**Input:**

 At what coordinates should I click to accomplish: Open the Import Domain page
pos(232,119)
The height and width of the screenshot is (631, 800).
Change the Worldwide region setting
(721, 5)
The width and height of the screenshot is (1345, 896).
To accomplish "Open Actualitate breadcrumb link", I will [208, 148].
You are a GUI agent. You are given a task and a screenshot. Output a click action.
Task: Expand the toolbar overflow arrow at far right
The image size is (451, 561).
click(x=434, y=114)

...

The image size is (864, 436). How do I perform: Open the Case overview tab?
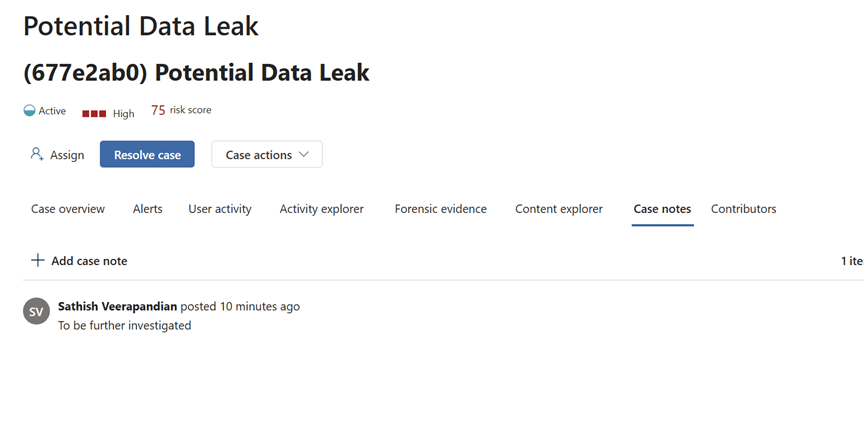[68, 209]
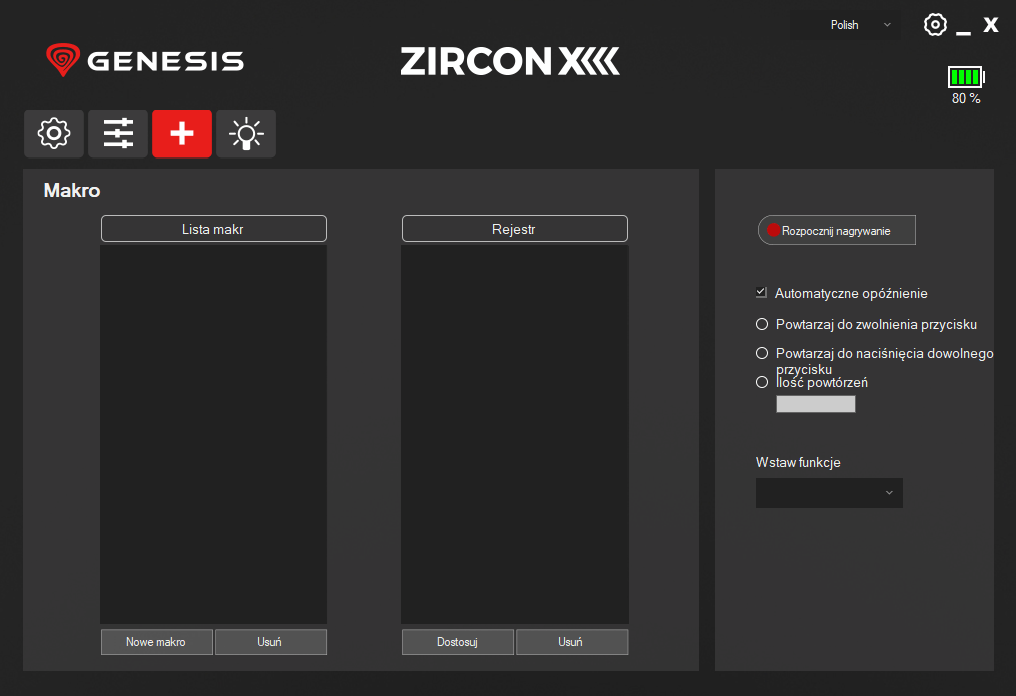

...

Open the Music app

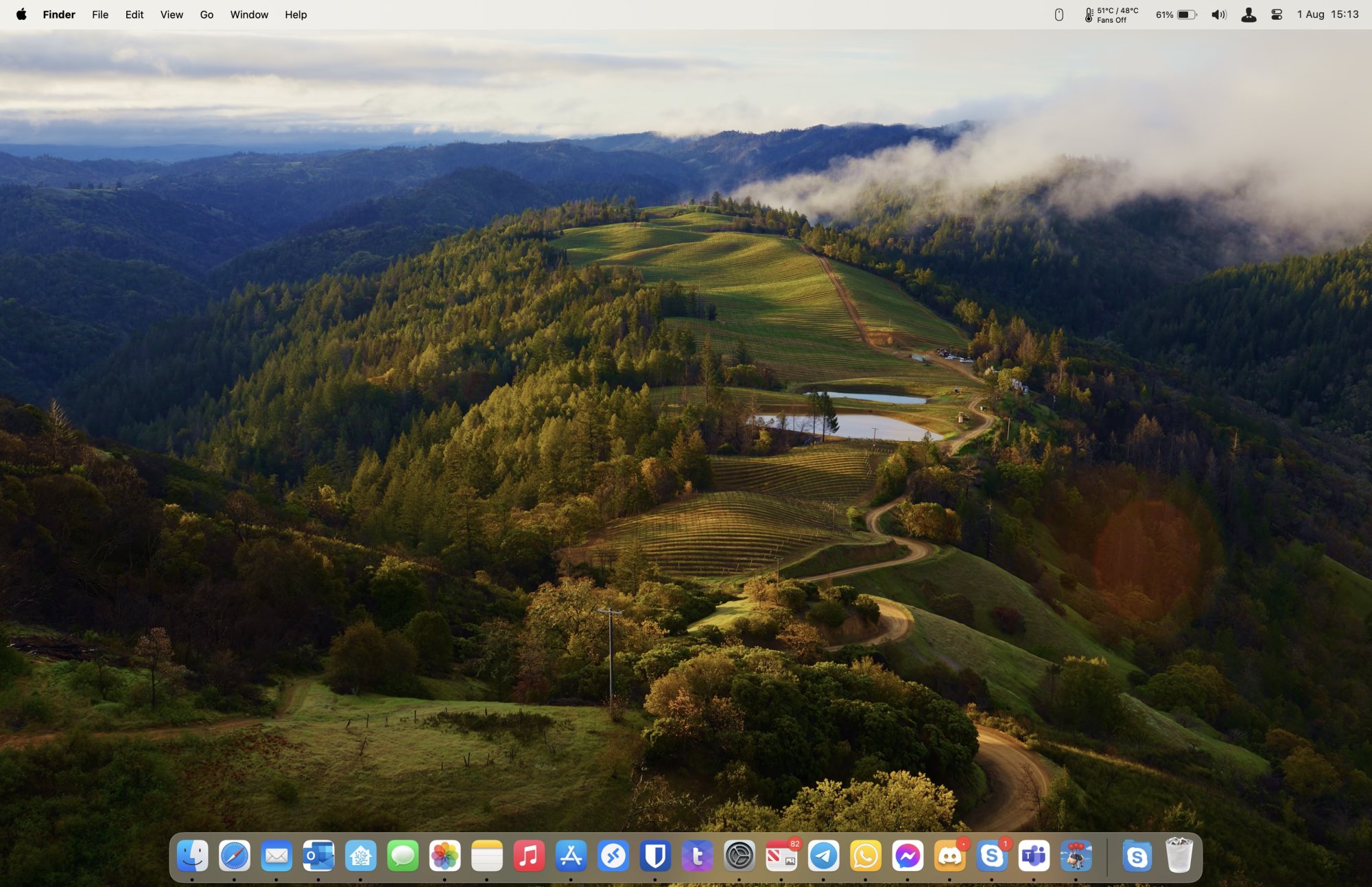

**Goal of the exercise:**
How many lines in the data above contain the word "accomplish"? Case counts. Reply with the number only.

**The solution:**
2